▸ **Extracted text**
----
The Court is required to “view the facts of the complaint in the light most favorable to the plaintiffs,
and to resolve any ambiguities in their favor.” Id. at 17.
III.
Factual Background
The following facts are taken from the complaint, D. 1, and accepted as true for the
purposes of considering the motion to dismiss. Trovato is the executrix and personal representative
of the late Richard Trovato (“Mr. Trovato”). D. 1 ¶ 1. Rapid7 hired Mr. Trovato in February
2014. D. 1 ¶ 8. As an employee, Trovato was a “participant” in the life insurance plan (“Plan”)
----
▸ **Data items**
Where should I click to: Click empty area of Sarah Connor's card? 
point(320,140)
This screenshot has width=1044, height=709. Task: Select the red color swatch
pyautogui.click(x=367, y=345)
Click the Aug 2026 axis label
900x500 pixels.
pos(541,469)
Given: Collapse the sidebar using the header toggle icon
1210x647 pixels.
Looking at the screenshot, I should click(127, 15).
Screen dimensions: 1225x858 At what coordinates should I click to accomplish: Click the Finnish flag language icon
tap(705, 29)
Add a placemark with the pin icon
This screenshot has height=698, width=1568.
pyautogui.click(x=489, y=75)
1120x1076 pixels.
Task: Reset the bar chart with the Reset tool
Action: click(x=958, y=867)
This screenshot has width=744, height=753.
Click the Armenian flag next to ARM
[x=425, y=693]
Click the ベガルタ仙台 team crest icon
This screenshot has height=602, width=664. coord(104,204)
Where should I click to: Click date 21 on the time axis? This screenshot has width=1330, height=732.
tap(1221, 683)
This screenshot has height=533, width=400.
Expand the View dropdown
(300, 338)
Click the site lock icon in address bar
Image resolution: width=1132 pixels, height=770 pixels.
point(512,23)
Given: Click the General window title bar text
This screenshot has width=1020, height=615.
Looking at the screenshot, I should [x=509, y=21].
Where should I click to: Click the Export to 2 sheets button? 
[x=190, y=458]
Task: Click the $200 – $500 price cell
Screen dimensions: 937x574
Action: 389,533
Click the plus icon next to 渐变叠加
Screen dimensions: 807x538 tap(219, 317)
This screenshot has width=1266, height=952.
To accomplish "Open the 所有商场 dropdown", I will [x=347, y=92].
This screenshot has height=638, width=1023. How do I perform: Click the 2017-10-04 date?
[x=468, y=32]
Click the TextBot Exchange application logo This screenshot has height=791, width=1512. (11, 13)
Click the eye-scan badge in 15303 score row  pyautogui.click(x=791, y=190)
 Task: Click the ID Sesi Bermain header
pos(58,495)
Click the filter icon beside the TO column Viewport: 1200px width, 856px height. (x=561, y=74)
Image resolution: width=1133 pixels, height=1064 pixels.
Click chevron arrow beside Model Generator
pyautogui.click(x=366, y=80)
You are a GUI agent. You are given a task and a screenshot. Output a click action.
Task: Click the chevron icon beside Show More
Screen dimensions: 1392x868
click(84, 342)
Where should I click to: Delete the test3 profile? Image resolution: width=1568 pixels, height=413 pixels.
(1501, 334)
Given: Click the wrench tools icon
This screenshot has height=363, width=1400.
----
▸ **Requests**
- A) Decide whether each statement below agrees with the court opinion excerpt, answering yes or no and quoting the deciding words of the excerpt. (i) Rapid7 hired Mr. Trovato in February 2014. (ii) The facts in the factual background are taken from the motion to dismiss. (iii) The Court must resolve ambiguities in favor of the defendant.
- B) According to the court opinion excerpt, what role does Trovato hold with respect to the late Richard Trovato?

▸ **Solutions by task**
- A)
(i) Yes: "Rapid7 hired Mr. Trovato in February 2014."
(ii) No: "The following facts are taken from the complaint, D. 1, and accepted as true for the purposes of considering the motion to dismiss."
(iii) No: "view the facts of the complaint in the light most favorable to the plaintiffs, and to resolve any ambiguities in their favor."

- B) Executrix and personal representative.